Jugend Eine Welt: Oft Kinderarbeit in Alltagsgegenständen

Appell zu verantwortungsvollem Konsum anlässlich des "Welttages gegen Kinderarbeit" am 12. Juni.

Anlässlich des Welttags gegen Kinderarbeit am 12. Juni 2017 weist das Hilfswerk "Jugend eine Welt" darauf hin, dass in zahlreichen Produkten des täglichen Gebrauchs Kinderarbeit stecken kann und mahnt zu verantwortungsvollem Konsum. Konsumenten - insbesondere auch Großverbraucher wie Vereine, Kantinen oder Kirchengemeinden - sollten nach Möglichkeit zu Produkten aus fairem Handel greifen, so die Organisation am Donnerstag, 8. Juni 2017 in einer Aussendung.

 

Obwohl 193 Staaten, darunter Österreich, 2015 im Rahmen der Nachhaltigen Entwicklungsziele beschlossen haben, Kinderarbeit bis 2025 ein Ende zu setzen, würden immer noch mindestens 128 Produkte in 74 Ländern von Kindern hergestellt, oft unter lebensgefährlichen Bedingungen und mit minimaler oder keiner Bezahlung.

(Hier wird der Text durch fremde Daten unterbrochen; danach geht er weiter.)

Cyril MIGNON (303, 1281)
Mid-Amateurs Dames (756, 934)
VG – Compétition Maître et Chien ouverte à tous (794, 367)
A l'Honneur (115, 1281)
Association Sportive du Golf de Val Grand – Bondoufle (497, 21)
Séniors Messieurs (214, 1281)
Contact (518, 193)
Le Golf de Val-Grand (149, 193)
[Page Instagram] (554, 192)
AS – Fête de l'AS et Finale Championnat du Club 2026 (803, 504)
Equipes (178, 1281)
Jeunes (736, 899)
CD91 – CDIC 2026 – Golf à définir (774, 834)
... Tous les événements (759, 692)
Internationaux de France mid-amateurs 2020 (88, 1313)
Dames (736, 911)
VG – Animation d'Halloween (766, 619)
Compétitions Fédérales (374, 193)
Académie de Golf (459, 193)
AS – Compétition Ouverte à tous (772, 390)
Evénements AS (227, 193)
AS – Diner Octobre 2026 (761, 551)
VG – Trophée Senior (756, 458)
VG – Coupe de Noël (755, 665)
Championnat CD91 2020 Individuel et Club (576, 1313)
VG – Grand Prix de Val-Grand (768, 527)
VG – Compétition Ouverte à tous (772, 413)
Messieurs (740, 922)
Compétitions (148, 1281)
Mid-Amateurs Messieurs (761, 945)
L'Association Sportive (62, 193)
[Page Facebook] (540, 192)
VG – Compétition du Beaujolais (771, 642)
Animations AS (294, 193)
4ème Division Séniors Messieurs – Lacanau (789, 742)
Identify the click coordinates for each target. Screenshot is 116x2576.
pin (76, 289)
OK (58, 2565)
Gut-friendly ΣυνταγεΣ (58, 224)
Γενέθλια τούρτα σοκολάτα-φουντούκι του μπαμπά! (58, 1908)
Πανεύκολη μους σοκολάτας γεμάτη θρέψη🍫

So stecke etwa immer noch in vielen Nahrungsmitteln wie Schokolade und Zucker, in Textilien, Feuerwerkskörpern, Elektroartikeln und Spielwaren Kinderarbeit.

 

Dass es Alternativen gibt, zeigten Initiativen wie etwa "Fairtrade", die "Clean Clothes Kampagne" oder der Mobilfunk-Anbieter "T-Mobile", der Kunden die Möglichkeit bietet, ein "Fairphone" zu erwerben. "Für immer mehr Menschen ist heute das beste Produkt nicht jenes, das über die meisten Zusatzfunktionen verfügt und am meisten glänzt, sondern eines, das solide funktioniert, leicht reparierbar ist, günstige Einzelteile hat und sowohl ökologisch wie auch ethisch vertretbar ist. Entsprechende Initiativen sollten von allen Seiten gefördert und weiterentwickelt werden", so Reinhard Heiserer von "Jugend Eine Welt".

 

Die Hilfsorganisation fördert in zahlreichen Ländern schwerpunktmäßig Don Bosco-Projekte, die Kindern und Jugendlichen den Ausstieg aus missbräuchlichen Arbeitsverhältnissen ermöglichen und ihnen über Schul- und Berufsausbildung eine zweite Chance geben.